Marian Mimi Hasselbalch, Hasselbalch Law Office, (for appellant)
John E. Daubney, (attorney pro se)
Considered and decided by Kalitowski, Presiding Judge; Shumaker, Judge; and Minge, Judge.
This opinion will be unpublished and may not be cited except as provided by Minn. Stat. § 480A.08, subd. 3 (2002).
UNPUBLISHED OPINION
Appellant Douglas Olson challenges the district court's grant of summary judgment in this legal malpractice action. Appellant argues that the district court erred in finding that respondent John Daubney's actions were not the proximate cause of appellant's loss. Because the district court correctly determined that the actions of appellant and his business partner, rather than any actions by respondent, caused the district court to dissolve its temporary restraining order, we affirm summary judgment on that issue. But because the district court failed to address appellant's second allegation of legal malpractice by respondent, we remand in part.
DECISION I.
When reviewing a grant of summary judgment, this court determines whether there are any genuine issues of material fact and whether the district court erred in applying the law. State by Cooper v. French, 460 N.W.2d 2, 4 (Minn. 1990). In a legal malpractice action, the plaintiff must prove that (1) an attorney-client relationship existed between the parties; (2) the defendant attorney's actions amounted to negligence or breach of contract; (3) the actions were the proximate cause of plaintiff's damages; and (4) but for the attorney's conduct, plaintiff would have prevailed in the underlying action. Rouse v. Dunkley Bennett, P.A., 520 N.W.2d 406, 408 (Minn. 1994).

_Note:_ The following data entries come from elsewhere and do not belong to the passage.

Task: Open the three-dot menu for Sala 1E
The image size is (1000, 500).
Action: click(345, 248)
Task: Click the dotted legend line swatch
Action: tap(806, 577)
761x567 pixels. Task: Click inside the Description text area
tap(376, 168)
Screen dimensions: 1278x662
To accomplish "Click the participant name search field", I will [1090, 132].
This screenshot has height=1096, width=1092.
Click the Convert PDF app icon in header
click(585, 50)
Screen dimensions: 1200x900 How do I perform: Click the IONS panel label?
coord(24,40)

Appellant argues that the district court erred in finding that appellant failed to prove that respondent's actions were the proximate cause of appellant's loss and that, but for respondent's actions, appellant would have succeeded in the underlying contract-for-deed action. Appellant claims that respondent failed to advise his clients to make the contract for deed at issue current before the June 28, 1996, hearing, and failed to inform them of the importance of bringing "good" funds to that hearing. Appellant claims this failure caused him and his business partner to fail to comply with the court's orders and lose their building.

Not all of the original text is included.